In this paper, we consider the derivation of macroscopic equations appropriate to describe the growth of biological tissue, employing a multiple-scale homogenization method to accommodate explicitly the influence of the underlying microscale structure of the material, and its evolution, on the macroscale dynamics. Such methods have been widely used to study porous and poroelastic materials; however, a distinguishing feature of biological tissue is its ability to remodel continuously in response to local environmental cues. Here, we present the derivation of a model broadly applicable to tissue engineering applications, characterized by cell proliferation and extracellular matrix deposition in porous scaffolds used within tissue culture systems, which we use to study coupling between fluid flow, nutrient transport, and microscale tissue growth. Attention is restricted to surface accretion within a rigid porous medium saturated with a Newtonian fluid; coupling between the various dynamics is achieved by specifying the rate of microscale growth to be dependent upon the uptake of a generic diffusible nutrient.
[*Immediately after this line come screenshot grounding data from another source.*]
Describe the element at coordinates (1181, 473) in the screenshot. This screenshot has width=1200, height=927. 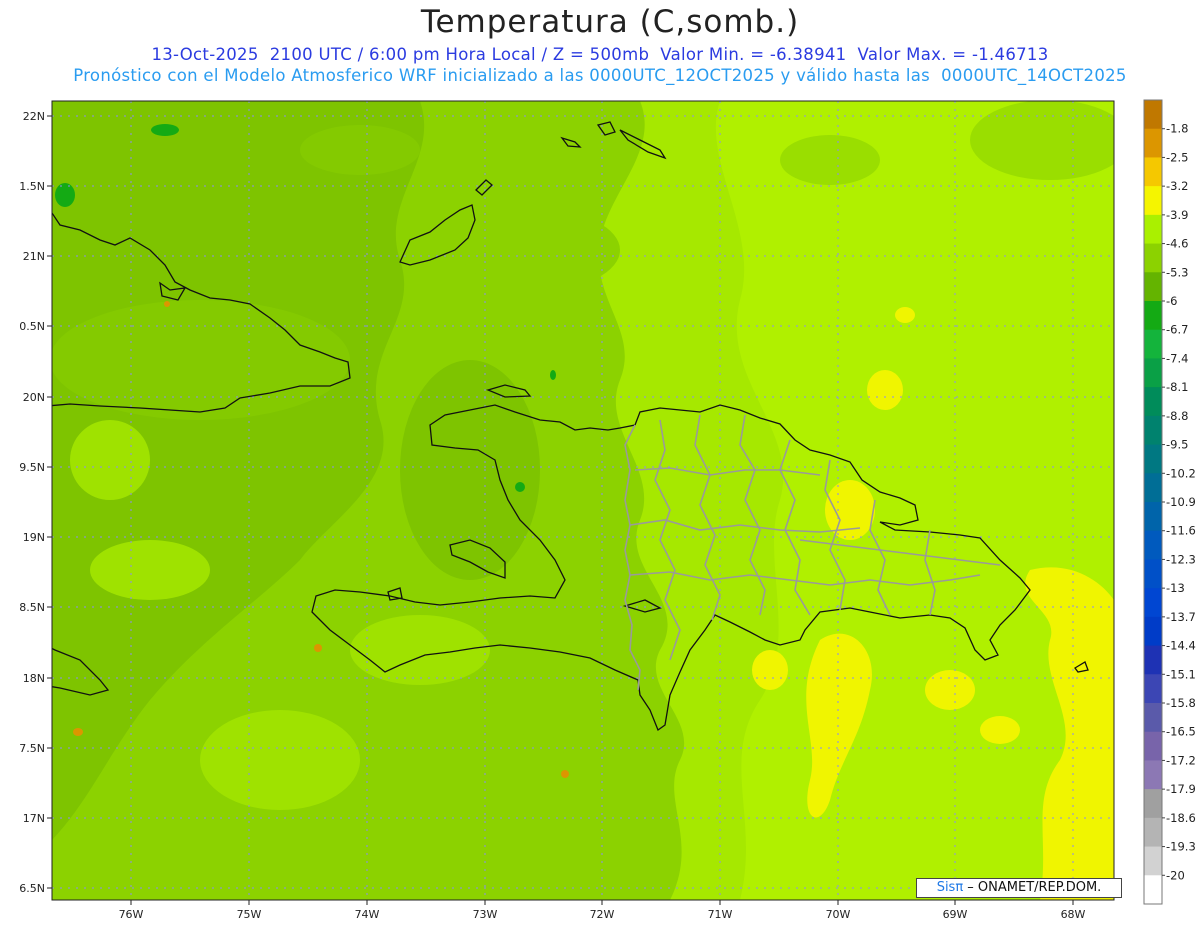
I see `colorbar-label: -10.2` at that location.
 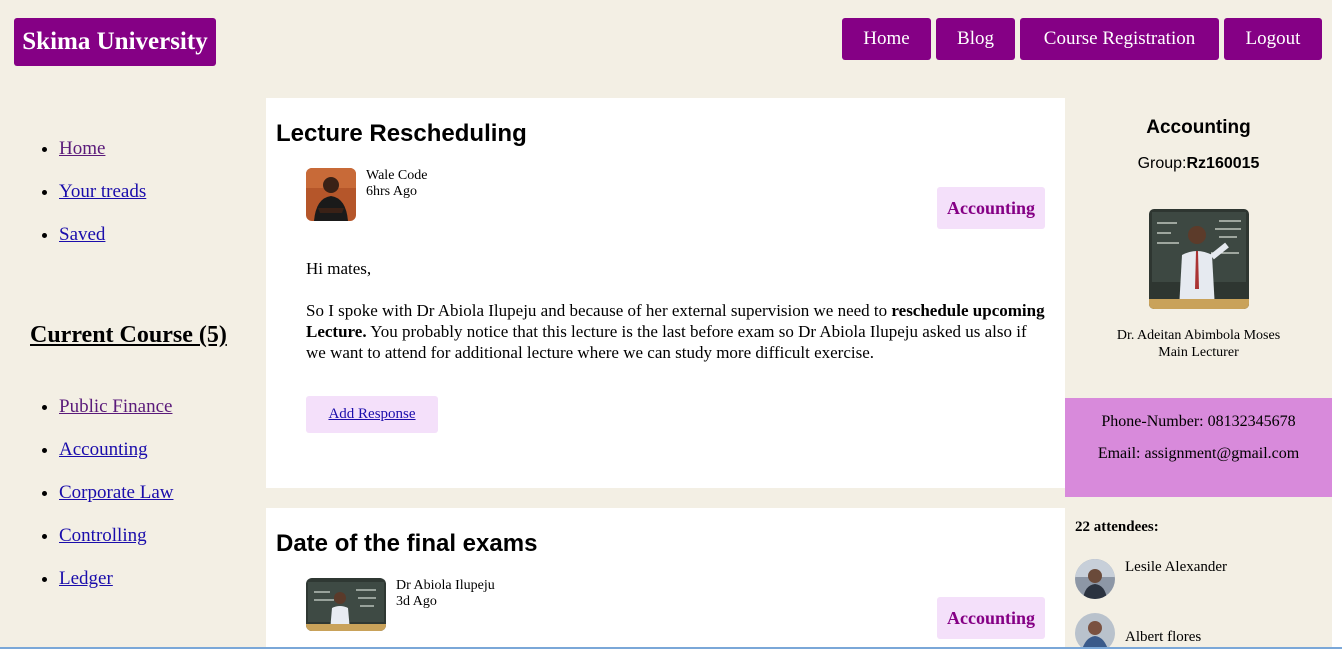 What do you see at coordinates (116, 492) in the screenshot?
I see `course-link-corporate-law: Corporate Law` at bounding box center [116, 492].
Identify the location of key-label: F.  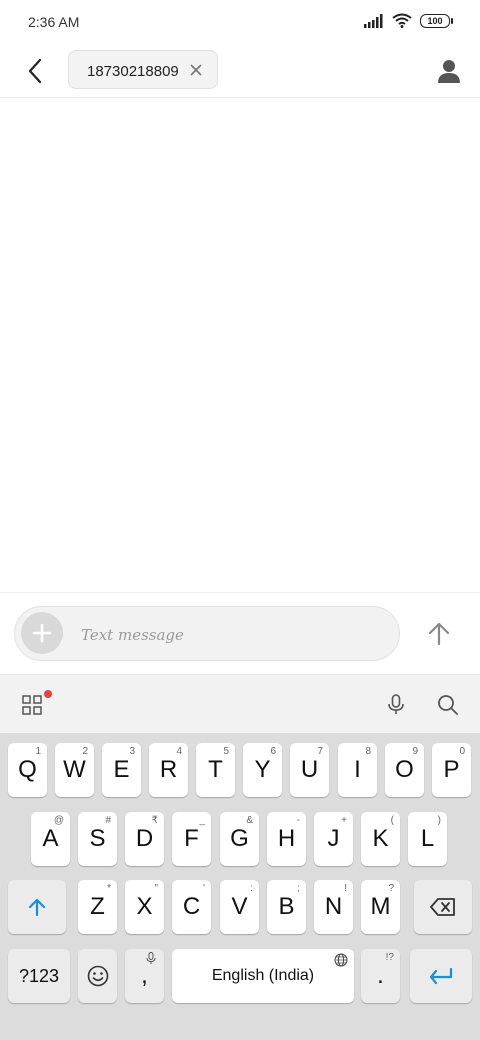
(192, 838).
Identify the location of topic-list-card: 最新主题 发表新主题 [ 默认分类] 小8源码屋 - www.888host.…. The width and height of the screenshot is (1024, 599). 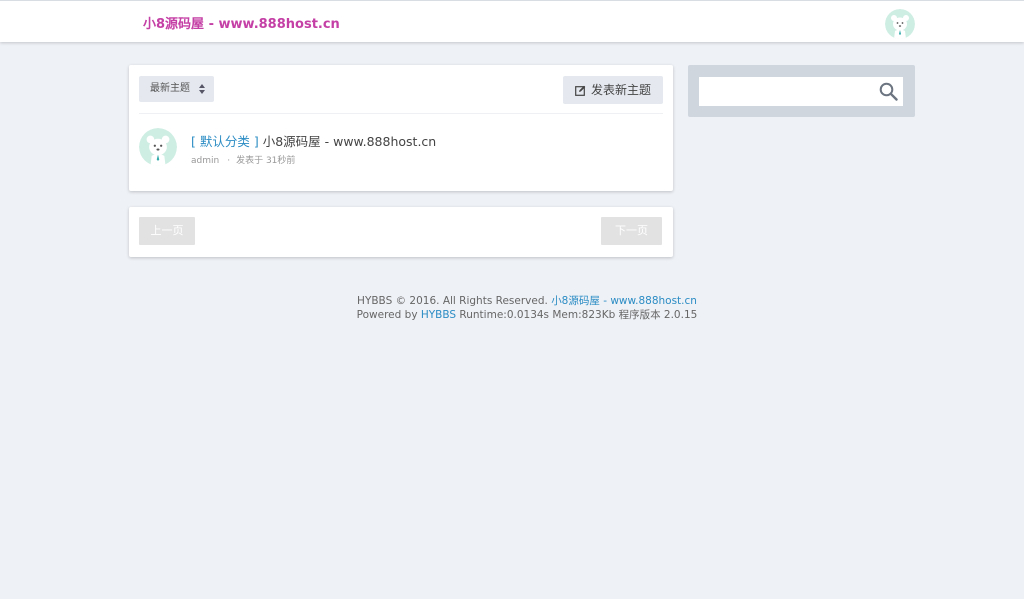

The resulting macroscale model comprises a Darcy-type equation governing fluid flow, with flow characteristics dictated by the assumed periodic microstructure and surface growth rate of the porous medium, coupled to an advection-reaction equation specifying the nutrient concentration. Illustrative numerical simulations are presented to indicate the influence of microscale growth on macroscale dynamics, and to highlight the importance of including experimentally relevant microstructural information to correctly determine flow dynamics and nutrient delivery in tissue engineering applications.